PROBLEM DESCRIPTION
Keep every line in which "search" occurs and drop the rest of the data.

PROVIDED ENTRIES
┄┄┄┄┄┄┄┄┄┄┄┄┄┄┄┄┄┄┄┄
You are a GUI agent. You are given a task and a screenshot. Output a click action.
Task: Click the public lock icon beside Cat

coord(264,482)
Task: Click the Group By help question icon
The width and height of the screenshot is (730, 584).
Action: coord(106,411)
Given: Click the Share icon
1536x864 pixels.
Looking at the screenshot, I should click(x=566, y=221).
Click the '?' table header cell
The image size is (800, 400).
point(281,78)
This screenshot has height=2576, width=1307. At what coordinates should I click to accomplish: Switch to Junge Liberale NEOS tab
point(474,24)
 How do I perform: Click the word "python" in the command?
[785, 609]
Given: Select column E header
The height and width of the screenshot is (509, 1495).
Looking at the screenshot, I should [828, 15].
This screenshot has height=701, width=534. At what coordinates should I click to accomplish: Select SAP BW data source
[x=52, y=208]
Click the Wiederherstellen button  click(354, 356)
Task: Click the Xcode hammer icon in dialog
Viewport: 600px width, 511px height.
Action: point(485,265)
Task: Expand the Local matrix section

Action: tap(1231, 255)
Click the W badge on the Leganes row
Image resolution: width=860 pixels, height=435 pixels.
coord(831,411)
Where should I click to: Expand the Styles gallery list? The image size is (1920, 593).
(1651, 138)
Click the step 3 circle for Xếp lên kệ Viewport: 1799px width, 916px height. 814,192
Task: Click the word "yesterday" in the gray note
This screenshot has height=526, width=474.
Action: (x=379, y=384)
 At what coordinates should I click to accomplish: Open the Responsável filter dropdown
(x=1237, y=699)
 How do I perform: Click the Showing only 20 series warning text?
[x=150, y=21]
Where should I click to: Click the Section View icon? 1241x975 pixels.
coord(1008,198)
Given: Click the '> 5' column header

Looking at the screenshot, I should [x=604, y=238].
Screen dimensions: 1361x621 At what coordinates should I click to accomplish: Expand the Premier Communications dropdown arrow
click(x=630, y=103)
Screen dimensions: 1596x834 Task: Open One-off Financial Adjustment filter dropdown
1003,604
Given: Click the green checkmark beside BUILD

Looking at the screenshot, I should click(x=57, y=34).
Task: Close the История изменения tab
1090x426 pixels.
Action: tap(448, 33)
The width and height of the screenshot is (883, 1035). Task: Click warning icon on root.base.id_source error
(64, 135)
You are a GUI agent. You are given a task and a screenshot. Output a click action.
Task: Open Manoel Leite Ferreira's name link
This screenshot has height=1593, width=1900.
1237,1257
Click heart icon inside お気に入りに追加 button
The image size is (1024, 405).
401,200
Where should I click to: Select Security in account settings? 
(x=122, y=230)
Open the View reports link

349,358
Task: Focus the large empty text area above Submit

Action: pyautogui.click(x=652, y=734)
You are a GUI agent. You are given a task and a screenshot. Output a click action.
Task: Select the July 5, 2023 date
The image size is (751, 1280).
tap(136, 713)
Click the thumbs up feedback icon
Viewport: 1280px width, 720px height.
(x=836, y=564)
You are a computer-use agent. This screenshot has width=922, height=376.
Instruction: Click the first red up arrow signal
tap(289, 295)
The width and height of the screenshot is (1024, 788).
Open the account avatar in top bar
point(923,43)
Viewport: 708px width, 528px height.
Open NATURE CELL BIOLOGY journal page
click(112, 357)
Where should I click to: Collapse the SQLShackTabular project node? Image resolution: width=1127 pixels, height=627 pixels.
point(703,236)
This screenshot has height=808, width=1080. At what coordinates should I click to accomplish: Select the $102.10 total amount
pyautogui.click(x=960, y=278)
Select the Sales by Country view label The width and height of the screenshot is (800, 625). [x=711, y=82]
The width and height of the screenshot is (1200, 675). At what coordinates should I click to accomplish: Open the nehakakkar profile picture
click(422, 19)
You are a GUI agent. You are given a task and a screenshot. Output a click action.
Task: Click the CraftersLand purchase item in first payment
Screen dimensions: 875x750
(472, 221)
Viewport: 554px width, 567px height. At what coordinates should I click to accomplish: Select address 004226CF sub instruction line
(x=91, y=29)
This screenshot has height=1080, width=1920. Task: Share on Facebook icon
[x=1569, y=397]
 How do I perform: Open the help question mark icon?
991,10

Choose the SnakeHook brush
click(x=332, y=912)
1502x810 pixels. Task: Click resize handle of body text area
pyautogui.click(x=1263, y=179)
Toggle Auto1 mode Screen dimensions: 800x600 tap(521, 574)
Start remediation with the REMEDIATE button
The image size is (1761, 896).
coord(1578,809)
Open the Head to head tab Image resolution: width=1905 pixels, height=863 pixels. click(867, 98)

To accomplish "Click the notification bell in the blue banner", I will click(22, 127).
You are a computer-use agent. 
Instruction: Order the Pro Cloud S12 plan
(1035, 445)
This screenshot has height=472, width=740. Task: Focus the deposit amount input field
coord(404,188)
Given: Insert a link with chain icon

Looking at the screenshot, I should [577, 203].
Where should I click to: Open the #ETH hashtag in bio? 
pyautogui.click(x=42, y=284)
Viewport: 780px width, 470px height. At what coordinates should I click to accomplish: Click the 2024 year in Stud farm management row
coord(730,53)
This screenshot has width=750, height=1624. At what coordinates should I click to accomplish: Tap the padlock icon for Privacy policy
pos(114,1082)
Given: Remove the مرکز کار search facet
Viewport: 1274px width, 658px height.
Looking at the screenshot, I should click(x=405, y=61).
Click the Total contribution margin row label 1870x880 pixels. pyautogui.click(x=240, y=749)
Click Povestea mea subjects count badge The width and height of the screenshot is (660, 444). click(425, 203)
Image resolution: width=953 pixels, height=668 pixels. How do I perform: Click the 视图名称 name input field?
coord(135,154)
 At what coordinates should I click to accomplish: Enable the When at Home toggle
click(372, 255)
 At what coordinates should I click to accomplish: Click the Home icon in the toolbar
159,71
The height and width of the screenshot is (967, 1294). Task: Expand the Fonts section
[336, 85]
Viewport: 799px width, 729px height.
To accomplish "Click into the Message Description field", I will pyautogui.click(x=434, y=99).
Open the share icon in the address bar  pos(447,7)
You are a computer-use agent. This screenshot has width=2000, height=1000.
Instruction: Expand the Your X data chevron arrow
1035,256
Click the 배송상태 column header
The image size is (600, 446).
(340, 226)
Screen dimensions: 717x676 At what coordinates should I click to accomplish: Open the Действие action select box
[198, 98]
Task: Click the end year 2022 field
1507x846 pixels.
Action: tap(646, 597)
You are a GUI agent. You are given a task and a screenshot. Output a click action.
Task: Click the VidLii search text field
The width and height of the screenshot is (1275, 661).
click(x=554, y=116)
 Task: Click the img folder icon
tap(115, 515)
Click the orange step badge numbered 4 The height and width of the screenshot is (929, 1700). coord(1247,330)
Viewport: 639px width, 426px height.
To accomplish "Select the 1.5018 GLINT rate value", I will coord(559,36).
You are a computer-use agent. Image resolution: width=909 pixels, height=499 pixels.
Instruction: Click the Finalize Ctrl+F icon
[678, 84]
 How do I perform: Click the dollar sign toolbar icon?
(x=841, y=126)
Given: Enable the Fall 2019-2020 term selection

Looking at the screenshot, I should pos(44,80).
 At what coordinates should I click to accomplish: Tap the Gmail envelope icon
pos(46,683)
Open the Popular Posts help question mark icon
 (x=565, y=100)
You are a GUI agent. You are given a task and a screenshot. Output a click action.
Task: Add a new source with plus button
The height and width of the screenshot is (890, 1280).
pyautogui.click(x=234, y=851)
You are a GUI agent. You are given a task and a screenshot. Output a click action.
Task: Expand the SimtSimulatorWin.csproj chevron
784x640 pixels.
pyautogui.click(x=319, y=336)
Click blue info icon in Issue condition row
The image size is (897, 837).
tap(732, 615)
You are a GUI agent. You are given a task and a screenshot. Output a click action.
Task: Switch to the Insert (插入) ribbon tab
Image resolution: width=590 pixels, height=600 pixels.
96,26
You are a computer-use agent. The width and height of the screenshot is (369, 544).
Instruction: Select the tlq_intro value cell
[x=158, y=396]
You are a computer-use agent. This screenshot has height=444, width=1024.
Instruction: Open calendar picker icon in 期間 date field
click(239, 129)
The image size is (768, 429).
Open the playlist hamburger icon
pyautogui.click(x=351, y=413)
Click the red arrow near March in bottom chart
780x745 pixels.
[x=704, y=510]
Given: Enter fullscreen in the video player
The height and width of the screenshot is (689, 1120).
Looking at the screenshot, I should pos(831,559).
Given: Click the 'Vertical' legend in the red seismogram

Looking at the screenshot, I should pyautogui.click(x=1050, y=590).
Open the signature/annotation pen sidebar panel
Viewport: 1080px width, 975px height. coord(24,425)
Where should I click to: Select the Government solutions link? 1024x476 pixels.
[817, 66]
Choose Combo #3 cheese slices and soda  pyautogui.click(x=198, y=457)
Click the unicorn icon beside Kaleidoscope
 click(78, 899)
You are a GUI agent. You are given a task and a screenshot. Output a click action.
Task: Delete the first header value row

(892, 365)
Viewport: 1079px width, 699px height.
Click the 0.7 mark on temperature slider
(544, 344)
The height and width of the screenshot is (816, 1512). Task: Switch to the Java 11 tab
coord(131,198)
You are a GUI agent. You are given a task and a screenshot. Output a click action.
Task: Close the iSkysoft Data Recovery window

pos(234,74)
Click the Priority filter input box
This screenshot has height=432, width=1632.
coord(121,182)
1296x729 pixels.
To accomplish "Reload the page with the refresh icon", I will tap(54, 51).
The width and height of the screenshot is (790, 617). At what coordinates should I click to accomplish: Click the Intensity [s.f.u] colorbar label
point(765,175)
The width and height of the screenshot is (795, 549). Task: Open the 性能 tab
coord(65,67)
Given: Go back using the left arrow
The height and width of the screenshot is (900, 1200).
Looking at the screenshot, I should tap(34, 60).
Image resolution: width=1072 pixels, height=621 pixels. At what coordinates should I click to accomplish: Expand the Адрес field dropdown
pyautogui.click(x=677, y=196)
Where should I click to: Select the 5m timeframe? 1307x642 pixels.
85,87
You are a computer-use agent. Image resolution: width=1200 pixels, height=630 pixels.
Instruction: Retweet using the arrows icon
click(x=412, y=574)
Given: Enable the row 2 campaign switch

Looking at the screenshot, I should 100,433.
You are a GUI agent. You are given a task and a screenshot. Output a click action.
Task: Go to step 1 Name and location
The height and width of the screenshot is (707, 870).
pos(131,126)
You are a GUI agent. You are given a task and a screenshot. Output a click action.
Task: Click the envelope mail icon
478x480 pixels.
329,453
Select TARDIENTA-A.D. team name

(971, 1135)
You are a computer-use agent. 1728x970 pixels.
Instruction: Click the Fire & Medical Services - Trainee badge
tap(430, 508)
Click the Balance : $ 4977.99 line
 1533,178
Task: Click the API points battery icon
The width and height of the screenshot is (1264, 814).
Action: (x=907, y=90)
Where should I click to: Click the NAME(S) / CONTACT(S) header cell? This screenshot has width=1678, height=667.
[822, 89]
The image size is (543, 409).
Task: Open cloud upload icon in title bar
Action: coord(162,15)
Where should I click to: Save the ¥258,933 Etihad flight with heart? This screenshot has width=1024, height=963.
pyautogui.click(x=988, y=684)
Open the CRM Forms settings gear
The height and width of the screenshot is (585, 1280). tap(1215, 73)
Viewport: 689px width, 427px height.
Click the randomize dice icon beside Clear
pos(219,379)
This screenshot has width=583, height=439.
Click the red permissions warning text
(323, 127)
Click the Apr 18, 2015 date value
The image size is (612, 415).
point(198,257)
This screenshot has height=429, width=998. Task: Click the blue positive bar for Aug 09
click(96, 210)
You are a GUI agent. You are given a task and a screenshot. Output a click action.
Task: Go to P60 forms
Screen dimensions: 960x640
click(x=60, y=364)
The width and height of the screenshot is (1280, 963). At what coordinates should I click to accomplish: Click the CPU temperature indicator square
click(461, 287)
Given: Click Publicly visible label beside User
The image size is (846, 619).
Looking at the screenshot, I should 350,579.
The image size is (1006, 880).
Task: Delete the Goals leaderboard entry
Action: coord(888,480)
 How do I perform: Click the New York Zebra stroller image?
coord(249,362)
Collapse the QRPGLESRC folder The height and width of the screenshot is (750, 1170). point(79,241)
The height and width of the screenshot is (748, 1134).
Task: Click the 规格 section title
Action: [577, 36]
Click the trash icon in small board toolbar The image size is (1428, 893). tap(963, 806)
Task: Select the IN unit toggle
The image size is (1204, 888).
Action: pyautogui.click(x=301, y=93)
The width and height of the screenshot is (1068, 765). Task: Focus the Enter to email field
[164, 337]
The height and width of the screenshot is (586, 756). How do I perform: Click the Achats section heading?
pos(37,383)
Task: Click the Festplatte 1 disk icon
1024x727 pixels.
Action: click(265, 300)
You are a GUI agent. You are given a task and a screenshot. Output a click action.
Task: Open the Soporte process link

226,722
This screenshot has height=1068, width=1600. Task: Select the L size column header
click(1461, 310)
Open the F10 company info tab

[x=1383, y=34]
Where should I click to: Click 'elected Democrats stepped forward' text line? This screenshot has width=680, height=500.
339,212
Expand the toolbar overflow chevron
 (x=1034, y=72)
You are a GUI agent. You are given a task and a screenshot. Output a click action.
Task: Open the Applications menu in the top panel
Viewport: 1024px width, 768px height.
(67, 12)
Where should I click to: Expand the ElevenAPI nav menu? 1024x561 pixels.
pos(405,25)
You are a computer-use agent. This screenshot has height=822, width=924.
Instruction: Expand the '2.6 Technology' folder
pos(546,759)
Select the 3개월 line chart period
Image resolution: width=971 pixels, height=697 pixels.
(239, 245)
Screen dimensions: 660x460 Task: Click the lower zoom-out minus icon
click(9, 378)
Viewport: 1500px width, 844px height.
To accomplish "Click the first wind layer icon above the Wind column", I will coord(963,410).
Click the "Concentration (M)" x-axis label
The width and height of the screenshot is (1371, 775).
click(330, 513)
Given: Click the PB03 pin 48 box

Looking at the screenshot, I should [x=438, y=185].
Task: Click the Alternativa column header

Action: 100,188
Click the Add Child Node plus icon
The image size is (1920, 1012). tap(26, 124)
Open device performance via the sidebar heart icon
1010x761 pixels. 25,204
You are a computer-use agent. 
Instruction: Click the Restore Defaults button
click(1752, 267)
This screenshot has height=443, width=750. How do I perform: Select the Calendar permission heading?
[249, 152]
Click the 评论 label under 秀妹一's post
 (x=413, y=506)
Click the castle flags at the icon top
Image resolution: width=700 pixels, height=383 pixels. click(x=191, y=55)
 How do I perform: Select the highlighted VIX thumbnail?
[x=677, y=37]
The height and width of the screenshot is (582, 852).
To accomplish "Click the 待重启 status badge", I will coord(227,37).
┄┄┄┄┄┄┄┄┄┄┄┄┄┄┄┄┄┄┄┄
ANSWER SPACE
Given: Remove the مرکز کار search facet
Task: Click the VidLii search text field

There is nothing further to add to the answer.